Everytime i hear of someone buying a $200 printer I think of this. It’s not worth it.

Not that a $2,500 printer is significantly safer (I’ve had the wiring on a lulzbot Taz6 and a Makergear m2 burn up), but they do use better rated boards, fuses, connectors, and wiring.

Or you could be thinking, “eventually this printer is going to catch fire. what can I do to limit that fire so that it only destroys the printer and can’t spread to the rest of the house”. Might make an interesting article for somebody to explore mitigation techniques.

Thanks for sharing

@Eric_Davies that’s an interesting idea. Just assume that it’s going to catch on fire and set it up so that it’s contained.

nonsense, you just need to change wires for higher gauge silicon ones, and make sure thermal element is well insulated and not loose, plus desolder the connector on the board and instead solder the wires in. what happens to ignorant people that have no idea what they doing - does not matter it would happen anyway, they would stick a fork into toaster or something. You basically ned to know what are you doing. Otherwise, well wait for apple printer if you know what I mean.

The problem is it’s sold this way, a fire hazard, off the shelf just waiting to burst into flames. You shouldn’t need to heavily modify a brand new device just to make it safe. Thousands of people are buying these thinking that they’re safe. If it needs to be modified to keep it from burning down your house then it shouldn’t be sold. Remember the cheap hoverboards? Those were mostly banned because of fires. And that galaxy note that would explode, this is no different.
These companies are selling faulty and dangerous products. You cannot place the blame on the consumers for using it as intended.

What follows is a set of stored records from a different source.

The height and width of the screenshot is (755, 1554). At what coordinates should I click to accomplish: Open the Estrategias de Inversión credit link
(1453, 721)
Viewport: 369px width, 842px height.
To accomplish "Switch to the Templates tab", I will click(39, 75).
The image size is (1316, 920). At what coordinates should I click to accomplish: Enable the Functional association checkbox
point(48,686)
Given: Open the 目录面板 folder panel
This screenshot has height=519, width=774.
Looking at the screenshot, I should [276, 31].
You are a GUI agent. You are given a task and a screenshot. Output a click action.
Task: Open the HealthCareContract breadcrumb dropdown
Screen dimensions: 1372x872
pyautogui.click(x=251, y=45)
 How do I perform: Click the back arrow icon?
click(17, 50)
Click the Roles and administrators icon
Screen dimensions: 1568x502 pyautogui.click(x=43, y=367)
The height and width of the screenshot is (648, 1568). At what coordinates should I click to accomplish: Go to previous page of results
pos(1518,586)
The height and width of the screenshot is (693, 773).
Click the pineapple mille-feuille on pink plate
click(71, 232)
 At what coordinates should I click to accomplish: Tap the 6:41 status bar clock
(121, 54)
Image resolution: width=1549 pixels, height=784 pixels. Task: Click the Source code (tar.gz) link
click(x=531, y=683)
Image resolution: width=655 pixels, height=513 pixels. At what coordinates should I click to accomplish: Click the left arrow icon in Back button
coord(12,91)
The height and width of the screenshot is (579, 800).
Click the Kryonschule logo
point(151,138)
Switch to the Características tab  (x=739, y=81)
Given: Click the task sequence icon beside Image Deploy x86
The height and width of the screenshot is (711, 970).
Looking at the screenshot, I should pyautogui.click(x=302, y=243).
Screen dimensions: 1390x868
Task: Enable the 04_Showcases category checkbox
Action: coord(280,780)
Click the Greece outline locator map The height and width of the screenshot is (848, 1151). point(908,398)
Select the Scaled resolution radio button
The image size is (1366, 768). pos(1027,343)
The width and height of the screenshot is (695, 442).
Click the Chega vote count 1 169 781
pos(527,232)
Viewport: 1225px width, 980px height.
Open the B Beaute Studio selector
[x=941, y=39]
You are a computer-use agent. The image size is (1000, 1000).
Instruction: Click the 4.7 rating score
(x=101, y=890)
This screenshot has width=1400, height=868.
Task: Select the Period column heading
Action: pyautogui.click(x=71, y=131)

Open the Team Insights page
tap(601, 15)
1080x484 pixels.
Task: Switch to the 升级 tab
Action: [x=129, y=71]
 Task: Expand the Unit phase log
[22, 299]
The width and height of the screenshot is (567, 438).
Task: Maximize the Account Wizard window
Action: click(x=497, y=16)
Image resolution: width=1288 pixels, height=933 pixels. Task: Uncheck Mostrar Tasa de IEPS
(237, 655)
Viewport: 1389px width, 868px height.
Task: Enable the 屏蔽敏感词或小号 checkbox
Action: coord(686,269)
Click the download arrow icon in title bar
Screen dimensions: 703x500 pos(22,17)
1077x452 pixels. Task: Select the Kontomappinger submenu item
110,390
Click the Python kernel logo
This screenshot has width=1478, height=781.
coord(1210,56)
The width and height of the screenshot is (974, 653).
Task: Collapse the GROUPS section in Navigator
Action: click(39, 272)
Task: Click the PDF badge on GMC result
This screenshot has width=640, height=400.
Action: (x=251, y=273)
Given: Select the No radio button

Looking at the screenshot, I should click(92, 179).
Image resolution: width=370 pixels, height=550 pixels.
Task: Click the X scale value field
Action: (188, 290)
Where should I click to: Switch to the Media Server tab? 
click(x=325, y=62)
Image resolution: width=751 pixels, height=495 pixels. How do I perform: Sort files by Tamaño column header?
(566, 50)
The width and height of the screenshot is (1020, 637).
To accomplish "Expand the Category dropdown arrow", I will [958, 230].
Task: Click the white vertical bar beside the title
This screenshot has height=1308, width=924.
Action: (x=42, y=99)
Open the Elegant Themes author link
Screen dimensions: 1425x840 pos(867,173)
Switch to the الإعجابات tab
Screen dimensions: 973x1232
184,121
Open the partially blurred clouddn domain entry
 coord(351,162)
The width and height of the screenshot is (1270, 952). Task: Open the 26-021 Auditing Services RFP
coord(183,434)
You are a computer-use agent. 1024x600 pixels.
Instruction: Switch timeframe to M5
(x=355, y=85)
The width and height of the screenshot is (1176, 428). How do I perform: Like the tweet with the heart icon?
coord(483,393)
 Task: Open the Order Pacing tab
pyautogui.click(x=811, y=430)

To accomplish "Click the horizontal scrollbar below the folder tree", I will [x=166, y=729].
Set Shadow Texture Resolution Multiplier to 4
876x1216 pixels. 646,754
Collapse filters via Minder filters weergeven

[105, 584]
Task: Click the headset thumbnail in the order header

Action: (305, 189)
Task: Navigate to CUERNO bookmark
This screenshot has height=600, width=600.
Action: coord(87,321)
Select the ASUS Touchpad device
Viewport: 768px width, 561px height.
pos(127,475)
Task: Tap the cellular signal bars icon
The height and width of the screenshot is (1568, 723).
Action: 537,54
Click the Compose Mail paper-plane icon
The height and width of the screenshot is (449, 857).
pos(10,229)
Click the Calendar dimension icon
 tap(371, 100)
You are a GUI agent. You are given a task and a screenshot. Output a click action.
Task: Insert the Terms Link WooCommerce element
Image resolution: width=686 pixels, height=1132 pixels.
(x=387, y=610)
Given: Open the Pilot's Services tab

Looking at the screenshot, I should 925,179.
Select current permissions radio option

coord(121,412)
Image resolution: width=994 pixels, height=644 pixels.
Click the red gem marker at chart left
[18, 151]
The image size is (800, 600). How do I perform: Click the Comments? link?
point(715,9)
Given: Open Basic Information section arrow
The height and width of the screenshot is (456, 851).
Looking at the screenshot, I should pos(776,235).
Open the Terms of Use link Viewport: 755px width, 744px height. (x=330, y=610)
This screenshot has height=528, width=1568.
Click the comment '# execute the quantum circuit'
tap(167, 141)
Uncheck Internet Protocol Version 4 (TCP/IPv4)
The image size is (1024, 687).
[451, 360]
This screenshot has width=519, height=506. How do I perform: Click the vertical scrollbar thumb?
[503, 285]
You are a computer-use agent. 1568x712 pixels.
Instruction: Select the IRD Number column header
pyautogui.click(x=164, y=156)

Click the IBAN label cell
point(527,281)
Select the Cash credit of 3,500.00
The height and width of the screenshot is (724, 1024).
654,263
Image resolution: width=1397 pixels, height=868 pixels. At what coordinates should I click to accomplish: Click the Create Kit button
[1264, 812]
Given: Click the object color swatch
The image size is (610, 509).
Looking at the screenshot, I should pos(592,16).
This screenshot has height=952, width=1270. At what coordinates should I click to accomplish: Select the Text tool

The problem what happened here was that the Thermal Runaway detection was Disabled

The main reason why 3d printers, cellphones, hoverboards, etc, catch fire sometimes is because they are classified as "low voltage " devices …under 24 volts… by CSA and UL, and do not require rigorous safety testing like normal appliances do which run on 120 volts.

@Gary_Tolley_Grogyan Its actually an option to turn off “thermal runaway detection” I wonder how the guy’s insurance company is going to respond to that?

I’ve had my motor controllers catch fire on my ramps board before. Thankfully I was home watching the printer run.

@Eric_Davies Unless you put the printer in a fireproof box with fireproof negative pressure ventilation to outside, even just the printer itself burning up is going to cause $10,000s of smoke damage. Burning electronics and plastic smoke will straight-up WRECK a house. Not to mention $10,000s more of water damage and deliberate fire-watch destruction if the fire department comes.

@Gary_Tolley_Grogyan How do you know that, and how do you know that was the cause of the fire? There are lots of faults that Thermal Runaway Detection can’t do anything about, like a failed-on MOSFET.

@Eric_Davies @Gary_Tolley_Grogyan Now I see from the Reddit thread, Anet is disabling thermal runaway protection in their stock firmware build. (Or they’re using a version that predates it being standard in Marlin, maybe.)

@Piotr_Sitko Do you get the irony of saying people need to do a whole bunch of home electrical modifications to make their printers safer? Since when do we want people opening up high-current electronics and screwing around inside them? Would you recommend people open up their toasters to rearrange the nichrome wire so the toast doesn’t burn? No, that would be a terrible idea, and so is asking everyone who buys a 3d printer to do extensive modification work before they turn it on.

Everybody knows not to stick a fork in a toaster. It’s common knowledge. No first-time printer buyer knows they’re supposed to replace all the wiring and connectors in their printer.

This is an unsafe product, period. It shouldn’t be sold.

@Ryan_Carlyle you have a good point, sir… I couldn’t argue that if I wanted to.

Gotta use a super light version of Marlin to run on their processors I guess… someone needs to just make a drop in upgrade board for it.

Do not run the printer unsupervised

I did not mention it to anyone before, but at MRRF my old Rostock Max v1 that I was trying to resurrect had the hotend cooling fan’s wire yank, short and start getting hot. It was just 5v or 12v and that simple little thing had the wire smoking. The fan was hooked directly to ATX power supply.
The wall behind the printer in the picture was most likely wood paneling. Drywall and sheetrock are not something that will burn.
Do not keep your Acetone too close to your printer. I have no idea if that person had acetone to not, just saying that if you are afraid of fire you should remove explosively fameable chemicals from the proximity of heat sources.